Französische und kubanische Firmen haben System aufgebaut

In Argentinien geht die biometrische Erfassung der Bevölkerung zurück bis in die Zeiten der Militärdiktatur. Das neue System SIBIOS hingegen wurde erst 2011 eingeführt. Es enthält Fingerabdrücke, Handabdrücke und Gesichtsmerkmale, die in einer zentralen Datenbank zusammengeführt werden. Wichtigster Lieferant der Daten ist die Behörde, die Pässe und Personalausweise ausstellt, aber auch regionale Behörden können zuliefern.

Zu den umsetzenden Firmen des Systems gehört die französische „Safran Identity and Security“, ein Tochterunternehmen der Safran Group. Geholfen bei der Umsetzung hat zudem Kuba mit seiner Firma DATYS. Kuba hat als erstes lateinamerikanisches Land eine umfassende biometrische Datenbank seiner Bevölkerung angelegt.

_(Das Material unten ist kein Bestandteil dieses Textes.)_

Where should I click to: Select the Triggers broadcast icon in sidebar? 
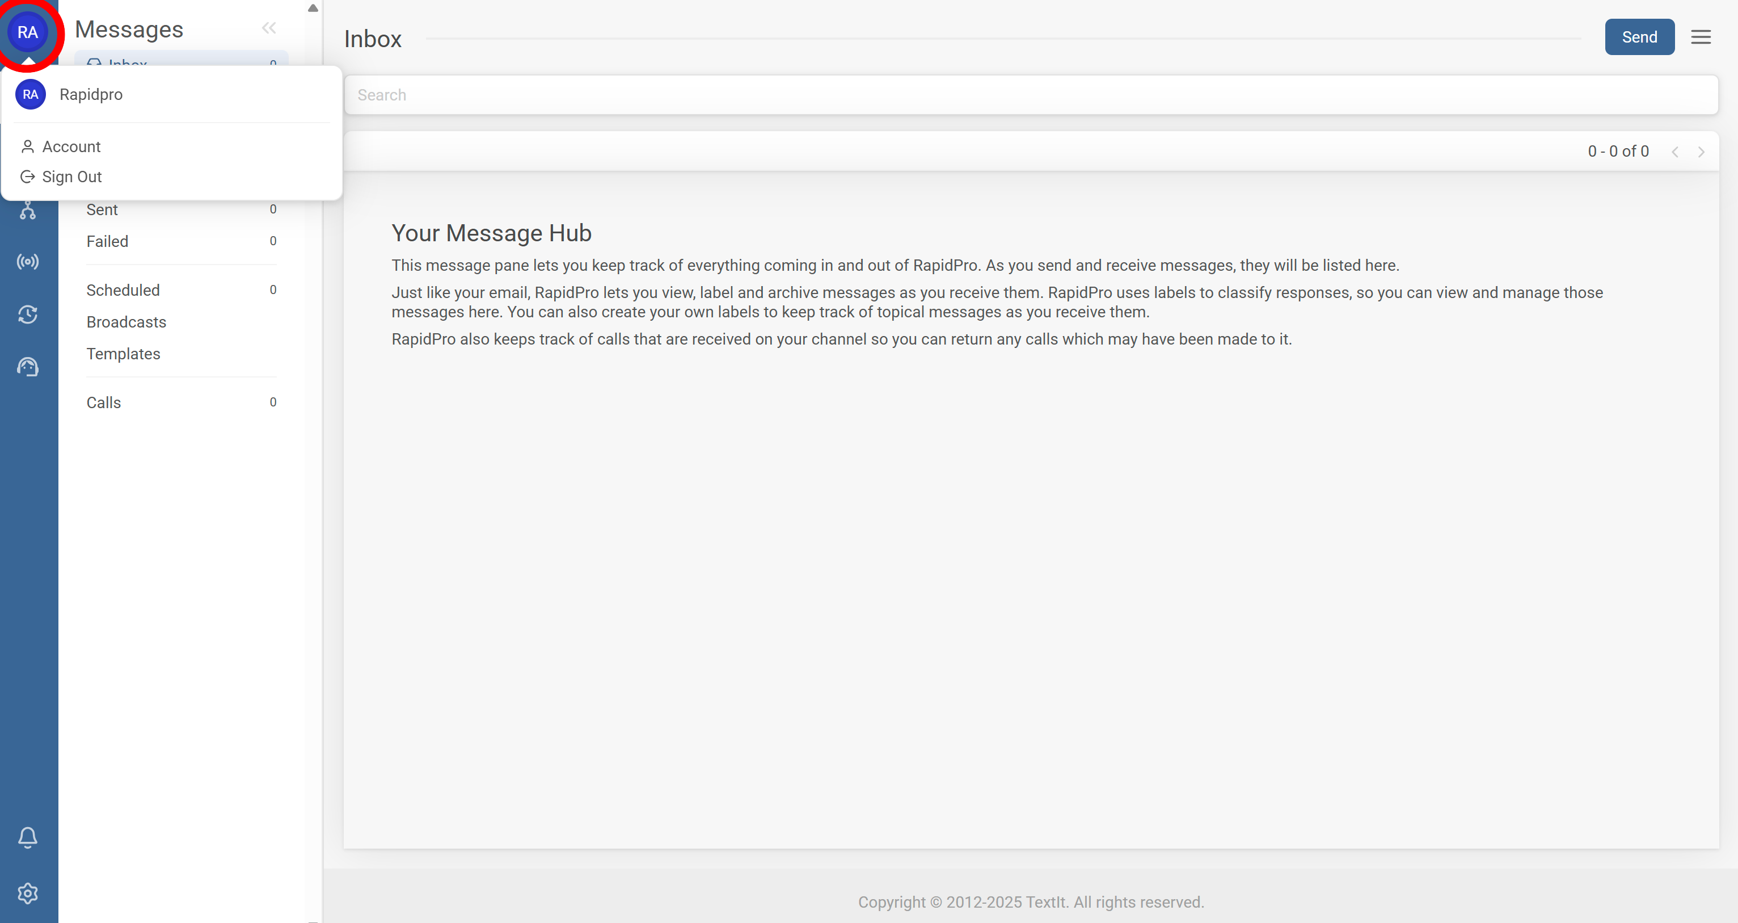tap(28, 262)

Intransparent und schwach reglementiert

Die Nutzung für SIBIOS ist nur schwach reglementiert: Die Behörden benötigen keinen richterlichen Beschluss. Wer einmal in der Datenbank ist, wird für immer zum potenziell Verdächtigen. Es gibt laut ADC auch keine Richtlinien für die Nutzung. Laut der Studie widerspricht die Datenbank damit der argentinischen Verfassung und internationalen Menschenrechten. Es fehle zudem an Transparenz über die Nutzung. Der argentinische Staat müsse bei solchen Grundrechtseingriffen außerdem die Notwendigkeit und Verhältnismäßigkeit des Einsatzes von SIBIOS darlegen.

1 Ergänzungen

  1. „Ein weiteres Problem sei die zentrale Speicherung von biometrischen Daten, die schon allein aus Gesichtspunkten der IT-Sicherheit schwierig sei und Angriffe ermögliche.“

    Das stimmt nicht. Eine zentrale Speicherung hat nichts mit der Machbar- oder Möglichkeit von IT-Angriffen zu tun. Sie bewirkt lediglich, dass ein Angriff ungemein lohnenswerter ist, da ein vielfaches an Daten mit einmal erbeutet werden kann; und es gibt mehr potentielle Angreifer, da es schließlich auch nur ein (lohnenswerteres) Ziel gibt.